Trecho do texto:
────
O senhor Irineu, Anita Sabóia e eu (Nilto Maciel)



Li O senhor Irineu, romance de Daniel Coutinho, em seis ou sete dias. E me prometi uma resenha dele. O título poderia ser “O julgamento do senhor Irineu”. Matutava isso, sem vontade de iniciar outra leitura, quando resolvi ler as mensagens novas enviadas para o meu endereço virtual. Deletei as dez primeiras e, por pouco, não mandei para o lixo a de Anita. Foi apenas distração. Como quando joguei ao cesto do lixo uns contos de um conterrâneo. Já me perguntaram: Você não tem medo de cometer loucuras, com essa distração toda? Tenho, sim. Porém, um anjo (que não deve ser torto) me acompanha e me afasta dos extremos, como suicídio (ingestão de veneno para ratos) ou matança (com o carro) de crianças na calçada. Tenho tido muita sorte, muita ajuda ou muito juízo.

A mensagem de Anita Sabóia vinha precedida de um suave (título) “Oi, meu mestre”. Quando sou tratado assim, só falto me derreter de prazer. Queria saber se eu dispunha de novidades literárias. Ora, recebo livros quase todo dia. Depois de alguns rapapés verbais, dei-lhe uma informação: Tenho romance de um garoto cearense. A conversa demorou uns minutos. Se quiser ler, é só vir aqui. Eu queria revê-la, dos pés aos cabelos, dos joelhos fartos aos olhos de gazela assustada, das alvas coxas aos rubros lábios, aquela boca cheia de dentes, gulosa, sedenta. Saltei às mãos gorduchas, para não me perder de todo. (Não, não sou tão carnal ou lascivo, como vocês podem imaginar; preocupo-me também com a formação intelectual de minhas pupilas. Durante o ano de 2011, emprestei-lhe uma dezena de bons livros: Balzac, Astúrias, Tolstoi, Wilde, Machado, etc. Leu tudo, pois comentamos cada um, tanto em minha casa, como pela Internet).
────
Questões e tarefas:
• a. Segundo o relato sobre Anita Sabóia, em quantos dias foi lido o romance O senhor Irineu?
• b. Cite todos os autores mencionados no relato sobre Anita Sabóia entre os livros emprestados a ela em 2011.
• c. Prossiga com o relato sobre Anita Sabóia a partir da última frase apresentada.

Registros de localização de elementos:
────
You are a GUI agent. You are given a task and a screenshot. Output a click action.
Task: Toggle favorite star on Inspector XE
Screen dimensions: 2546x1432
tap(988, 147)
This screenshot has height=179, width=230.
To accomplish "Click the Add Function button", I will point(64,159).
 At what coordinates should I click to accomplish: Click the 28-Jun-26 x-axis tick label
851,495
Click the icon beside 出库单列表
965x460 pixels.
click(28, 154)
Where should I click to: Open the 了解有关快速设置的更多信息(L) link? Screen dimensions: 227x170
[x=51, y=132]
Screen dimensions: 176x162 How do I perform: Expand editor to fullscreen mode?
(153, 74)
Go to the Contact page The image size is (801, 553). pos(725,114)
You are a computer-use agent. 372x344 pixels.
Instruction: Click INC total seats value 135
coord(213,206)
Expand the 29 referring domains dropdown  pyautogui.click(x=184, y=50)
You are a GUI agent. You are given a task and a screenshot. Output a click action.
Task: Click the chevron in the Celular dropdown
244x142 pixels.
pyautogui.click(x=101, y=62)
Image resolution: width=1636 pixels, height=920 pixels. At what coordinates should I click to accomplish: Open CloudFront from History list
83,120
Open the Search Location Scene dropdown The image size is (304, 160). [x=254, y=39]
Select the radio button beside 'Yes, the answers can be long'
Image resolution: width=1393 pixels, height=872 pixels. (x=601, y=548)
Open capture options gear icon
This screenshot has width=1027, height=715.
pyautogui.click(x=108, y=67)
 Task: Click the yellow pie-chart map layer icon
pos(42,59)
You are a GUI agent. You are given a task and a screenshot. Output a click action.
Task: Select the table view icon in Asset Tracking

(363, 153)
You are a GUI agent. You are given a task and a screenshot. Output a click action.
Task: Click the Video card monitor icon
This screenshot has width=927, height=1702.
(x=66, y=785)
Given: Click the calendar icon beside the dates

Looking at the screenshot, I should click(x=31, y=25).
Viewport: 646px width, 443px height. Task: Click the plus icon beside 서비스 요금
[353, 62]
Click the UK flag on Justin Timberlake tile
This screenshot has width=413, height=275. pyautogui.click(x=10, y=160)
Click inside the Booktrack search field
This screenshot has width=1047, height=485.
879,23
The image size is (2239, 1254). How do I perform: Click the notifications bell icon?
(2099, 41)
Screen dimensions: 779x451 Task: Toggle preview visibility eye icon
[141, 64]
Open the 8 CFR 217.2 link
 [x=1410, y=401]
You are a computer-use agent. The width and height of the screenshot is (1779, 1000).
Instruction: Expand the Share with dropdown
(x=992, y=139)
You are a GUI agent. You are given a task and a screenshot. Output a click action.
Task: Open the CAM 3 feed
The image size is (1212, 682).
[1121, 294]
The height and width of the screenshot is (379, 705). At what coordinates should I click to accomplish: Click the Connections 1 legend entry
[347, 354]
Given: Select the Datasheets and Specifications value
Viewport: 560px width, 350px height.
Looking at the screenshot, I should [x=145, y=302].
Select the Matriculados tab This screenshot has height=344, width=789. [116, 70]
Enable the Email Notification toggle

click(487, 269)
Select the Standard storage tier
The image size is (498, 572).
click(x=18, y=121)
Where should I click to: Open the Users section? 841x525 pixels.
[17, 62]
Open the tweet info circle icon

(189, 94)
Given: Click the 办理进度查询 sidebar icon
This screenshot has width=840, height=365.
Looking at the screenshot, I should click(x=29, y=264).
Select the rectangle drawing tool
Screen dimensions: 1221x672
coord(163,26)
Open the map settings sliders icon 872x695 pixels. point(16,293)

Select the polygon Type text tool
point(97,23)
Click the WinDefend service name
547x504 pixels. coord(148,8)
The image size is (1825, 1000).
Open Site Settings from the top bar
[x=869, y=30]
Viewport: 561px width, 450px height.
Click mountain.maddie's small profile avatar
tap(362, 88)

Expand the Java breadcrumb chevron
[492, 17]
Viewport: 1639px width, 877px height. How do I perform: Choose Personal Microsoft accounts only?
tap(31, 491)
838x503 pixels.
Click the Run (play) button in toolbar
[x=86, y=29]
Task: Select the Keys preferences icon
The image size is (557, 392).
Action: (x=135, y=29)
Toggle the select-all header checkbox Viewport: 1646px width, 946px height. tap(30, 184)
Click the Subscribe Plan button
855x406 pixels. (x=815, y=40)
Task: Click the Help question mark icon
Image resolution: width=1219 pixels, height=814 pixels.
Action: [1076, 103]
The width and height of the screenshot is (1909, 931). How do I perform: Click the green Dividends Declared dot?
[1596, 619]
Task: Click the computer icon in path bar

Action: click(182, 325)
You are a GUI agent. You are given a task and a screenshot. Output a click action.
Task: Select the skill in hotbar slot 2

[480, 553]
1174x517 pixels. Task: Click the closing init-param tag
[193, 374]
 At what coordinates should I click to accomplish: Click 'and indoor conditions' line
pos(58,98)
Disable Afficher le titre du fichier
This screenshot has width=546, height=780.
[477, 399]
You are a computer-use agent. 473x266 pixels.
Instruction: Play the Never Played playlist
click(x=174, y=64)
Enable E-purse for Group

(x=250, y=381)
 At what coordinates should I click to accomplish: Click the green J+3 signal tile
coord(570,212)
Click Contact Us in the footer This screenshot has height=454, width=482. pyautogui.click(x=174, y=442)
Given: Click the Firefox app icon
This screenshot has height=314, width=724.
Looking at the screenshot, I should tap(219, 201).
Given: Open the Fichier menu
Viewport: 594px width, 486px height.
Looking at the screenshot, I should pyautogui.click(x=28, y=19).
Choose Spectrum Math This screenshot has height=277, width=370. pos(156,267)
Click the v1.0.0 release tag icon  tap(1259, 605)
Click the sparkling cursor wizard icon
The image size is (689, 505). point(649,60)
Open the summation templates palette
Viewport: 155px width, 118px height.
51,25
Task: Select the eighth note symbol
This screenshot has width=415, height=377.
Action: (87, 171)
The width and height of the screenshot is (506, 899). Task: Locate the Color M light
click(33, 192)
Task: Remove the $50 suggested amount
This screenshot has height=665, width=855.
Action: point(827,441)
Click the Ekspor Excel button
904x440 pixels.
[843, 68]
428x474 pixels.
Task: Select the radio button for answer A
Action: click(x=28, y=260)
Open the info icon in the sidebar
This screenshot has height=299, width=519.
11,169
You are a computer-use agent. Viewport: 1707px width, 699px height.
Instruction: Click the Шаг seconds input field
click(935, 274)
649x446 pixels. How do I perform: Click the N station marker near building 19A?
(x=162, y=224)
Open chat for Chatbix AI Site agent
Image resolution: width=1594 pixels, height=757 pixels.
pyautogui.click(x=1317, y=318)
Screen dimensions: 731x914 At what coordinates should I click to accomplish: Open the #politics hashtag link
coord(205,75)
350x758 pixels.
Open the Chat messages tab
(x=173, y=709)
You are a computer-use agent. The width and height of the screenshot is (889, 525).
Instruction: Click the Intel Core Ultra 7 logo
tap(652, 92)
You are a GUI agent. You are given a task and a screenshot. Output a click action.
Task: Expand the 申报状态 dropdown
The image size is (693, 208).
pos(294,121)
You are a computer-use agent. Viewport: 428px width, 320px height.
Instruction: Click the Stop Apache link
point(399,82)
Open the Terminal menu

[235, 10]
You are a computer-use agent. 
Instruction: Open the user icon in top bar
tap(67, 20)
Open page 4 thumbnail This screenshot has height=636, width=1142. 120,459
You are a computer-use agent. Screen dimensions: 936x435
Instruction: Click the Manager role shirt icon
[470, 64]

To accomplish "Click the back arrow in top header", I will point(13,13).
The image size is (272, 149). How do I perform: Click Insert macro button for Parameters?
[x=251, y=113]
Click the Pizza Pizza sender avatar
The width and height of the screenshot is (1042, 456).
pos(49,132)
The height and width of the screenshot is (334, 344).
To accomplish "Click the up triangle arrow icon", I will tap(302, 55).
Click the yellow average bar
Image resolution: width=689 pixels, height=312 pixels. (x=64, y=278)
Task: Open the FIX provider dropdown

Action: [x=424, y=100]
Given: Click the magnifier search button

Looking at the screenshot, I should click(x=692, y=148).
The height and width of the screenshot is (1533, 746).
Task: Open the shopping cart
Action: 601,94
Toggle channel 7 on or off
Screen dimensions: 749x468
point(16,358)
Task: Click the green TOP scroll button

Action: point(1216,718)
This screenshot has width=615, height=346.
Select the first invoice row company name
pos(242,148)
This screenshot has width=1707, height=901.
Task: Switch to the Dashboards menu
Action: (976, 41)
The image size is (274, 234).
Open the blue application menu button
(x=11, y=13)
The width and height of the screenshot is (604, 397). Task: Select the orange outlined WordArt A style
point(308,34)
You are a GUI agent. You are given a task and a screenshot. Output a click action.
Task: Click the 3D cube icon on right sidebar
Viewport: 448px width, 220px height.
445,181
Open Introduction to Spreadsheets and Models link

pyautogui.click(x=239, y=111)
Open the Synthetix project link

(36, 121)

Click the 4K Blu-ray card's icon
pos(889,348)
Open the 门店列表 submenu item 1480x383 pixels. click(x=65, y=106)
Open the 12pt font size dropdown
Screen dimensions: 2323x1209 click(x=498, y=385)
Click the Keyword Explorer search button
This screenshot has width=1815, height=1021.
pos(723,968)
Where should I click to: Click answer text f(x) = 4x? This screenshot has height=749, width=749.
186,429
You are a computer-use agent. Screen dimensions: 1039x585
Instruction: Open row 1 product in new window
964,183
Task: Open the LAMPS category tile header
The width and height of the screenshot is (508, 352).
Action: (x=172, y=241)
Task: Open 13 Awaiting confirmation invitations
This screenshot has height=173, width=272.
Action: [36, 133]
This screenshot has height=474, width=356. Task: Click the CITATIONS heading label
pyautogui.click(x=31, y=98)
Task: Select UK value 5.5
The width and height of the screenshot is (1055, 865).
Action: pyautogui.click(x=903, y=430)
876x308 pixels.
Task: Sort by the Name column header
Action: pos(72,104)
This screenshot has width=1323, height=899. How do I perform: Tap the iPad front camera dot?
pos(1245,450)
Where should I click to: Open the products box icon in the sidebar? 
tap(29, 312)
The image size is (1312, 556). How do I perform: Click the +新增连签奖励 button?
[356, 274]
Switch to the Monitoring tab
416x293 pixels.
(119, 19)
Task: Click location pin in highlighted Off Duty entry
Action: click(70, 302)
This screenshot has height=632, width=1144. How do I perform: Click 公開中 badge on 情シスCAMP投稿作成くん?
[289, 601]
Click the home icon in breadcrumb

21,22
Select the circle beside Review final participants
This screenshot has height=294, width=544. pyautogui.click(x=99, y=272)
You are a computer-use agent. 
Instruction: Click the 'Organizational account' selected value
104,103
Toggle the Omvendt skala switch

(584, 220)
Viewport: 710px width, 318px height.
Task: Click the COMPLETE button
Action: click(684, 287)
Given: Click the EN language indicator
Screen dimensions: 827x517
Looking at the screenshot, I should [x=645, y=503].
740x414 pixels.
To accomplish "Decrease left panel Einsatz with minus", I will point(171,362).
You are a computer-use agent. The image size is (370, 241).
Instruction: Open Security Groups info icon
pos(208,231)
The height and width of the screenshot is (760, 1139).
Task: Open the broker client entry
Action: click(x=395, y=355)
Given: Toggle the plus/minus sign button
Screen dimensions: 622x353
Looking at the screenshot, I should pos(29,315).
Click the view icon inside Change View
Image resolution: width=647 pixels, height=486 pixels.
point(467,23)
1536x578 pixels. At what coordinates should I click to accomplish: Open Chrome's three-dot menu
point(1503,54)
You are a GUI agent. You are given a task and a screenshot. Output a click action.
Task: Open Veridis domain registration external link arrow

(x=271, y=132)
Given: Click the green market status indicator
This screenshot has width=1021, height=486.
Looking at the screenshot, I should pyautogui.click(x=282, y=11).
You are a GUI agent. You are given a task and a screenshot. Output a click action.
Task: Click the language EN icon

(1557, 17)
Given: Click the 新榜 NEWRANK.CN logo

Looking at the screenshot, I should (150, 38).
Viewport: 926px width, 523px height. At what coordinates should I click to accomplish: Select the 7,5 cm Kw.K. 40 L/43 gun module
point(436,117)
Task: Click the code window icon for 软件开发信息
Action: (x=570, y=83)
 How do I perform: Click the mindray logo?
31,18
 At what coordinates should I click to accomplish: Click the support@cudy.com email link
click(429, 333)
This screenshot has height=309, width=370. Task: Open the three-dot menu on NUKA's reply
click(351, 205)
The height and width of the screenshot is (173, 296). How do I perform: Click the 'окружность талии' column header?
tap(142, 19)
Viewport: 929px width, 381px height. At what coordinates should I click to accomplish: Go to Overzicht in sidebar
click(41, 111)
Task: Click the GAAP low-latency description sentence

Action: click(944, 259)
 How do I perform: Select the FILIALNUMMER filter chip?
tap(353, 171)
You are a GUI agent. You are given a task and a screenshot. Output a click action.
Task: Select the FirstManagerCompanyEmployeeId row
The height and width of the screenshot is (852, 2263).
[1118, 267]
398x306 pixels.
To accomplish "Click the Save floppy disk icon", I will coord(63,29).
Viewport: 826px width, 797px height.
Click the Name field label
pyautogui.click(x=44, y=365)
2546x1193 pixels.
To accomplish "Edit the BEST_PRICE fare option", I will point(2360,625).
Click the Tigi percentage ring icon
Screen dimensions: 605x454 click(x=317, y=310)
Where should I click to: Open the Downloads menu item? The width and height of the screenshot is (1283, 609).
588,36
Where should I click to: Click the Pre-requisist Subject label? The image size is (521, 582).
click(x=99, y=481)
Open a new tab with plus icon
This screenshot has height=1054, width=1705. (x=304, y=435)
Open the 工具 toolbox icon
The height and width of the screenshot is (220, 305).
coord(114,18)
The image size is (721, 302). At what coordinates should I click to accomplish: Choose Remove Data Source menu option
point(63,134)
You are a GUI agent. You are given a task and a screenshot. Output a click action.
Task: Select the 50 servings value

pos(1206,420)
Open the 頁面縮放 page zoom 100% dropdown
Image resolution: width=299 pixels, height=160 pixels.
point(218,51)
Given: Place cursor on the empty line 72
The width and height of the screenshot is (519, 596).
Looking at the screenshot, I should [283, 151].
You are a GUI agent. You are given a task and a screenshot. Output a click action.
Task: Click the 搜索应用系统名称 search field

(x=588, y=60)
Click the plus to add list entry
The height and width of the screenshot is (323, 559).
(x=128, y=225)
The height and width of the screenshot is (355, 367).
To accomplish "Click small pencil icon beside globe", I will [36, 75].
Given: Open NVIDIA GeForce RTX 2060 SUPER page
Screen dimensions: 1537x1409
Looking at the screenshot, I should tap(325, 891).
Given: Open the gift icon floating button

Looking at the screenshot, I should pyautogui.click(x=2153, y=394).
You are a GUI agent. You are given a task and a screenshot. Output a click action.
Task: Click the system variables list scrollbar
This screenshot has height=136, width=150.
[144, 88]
────
Respostas por tarefa:
• a. Em seis ou sete dias.

• b. Balzac, Astúrias, Tolstoi, Wilde e Machado.

• c.
Anita não demorou a me visitar. Chegou, cheia de sorrisos, me enlouqueceu por uns minutinhos e levou o livro de Daniel. Prometeu voltar em três dias. Dito e feito. Ofereci-lhe água da fonte, sombra e silêncio. Ela aceitou quase tudo, menos o mistério de ouvir a não-dito. Quis saber se o prefácio de Daniel merecia ser comentado. Se você o leu e eu o li, não nos é permitido excluí-lo. Acomodou-se no sofá e leu: “Minha pretensão era preservar o texto original da forma como foi concebido”. E sentenciou: O grande erro de dele.

Passeei pela sala, inquieto. Como defender o jovem romancista da sanha crítica daquela menina? Quis parecer professoral: O diálogo é quase obrigatório em romance e novela. Concordo com o senhor, mas é excessivo neste livro. A primeira linha já é uma fala. E ele ainda usa os tradicionais travessões e os chamados verbos dicendi: “exclamou padre José”, “disse dona Glória”, “concordou o senhor André”. Olhou para mim, com expectativa. Estaria sendo severa demais? Não me importo com severidades. Continuasse. Fez-se mais cáustica: São inúmeros os trechos de falas que deveriam ser suprimidos.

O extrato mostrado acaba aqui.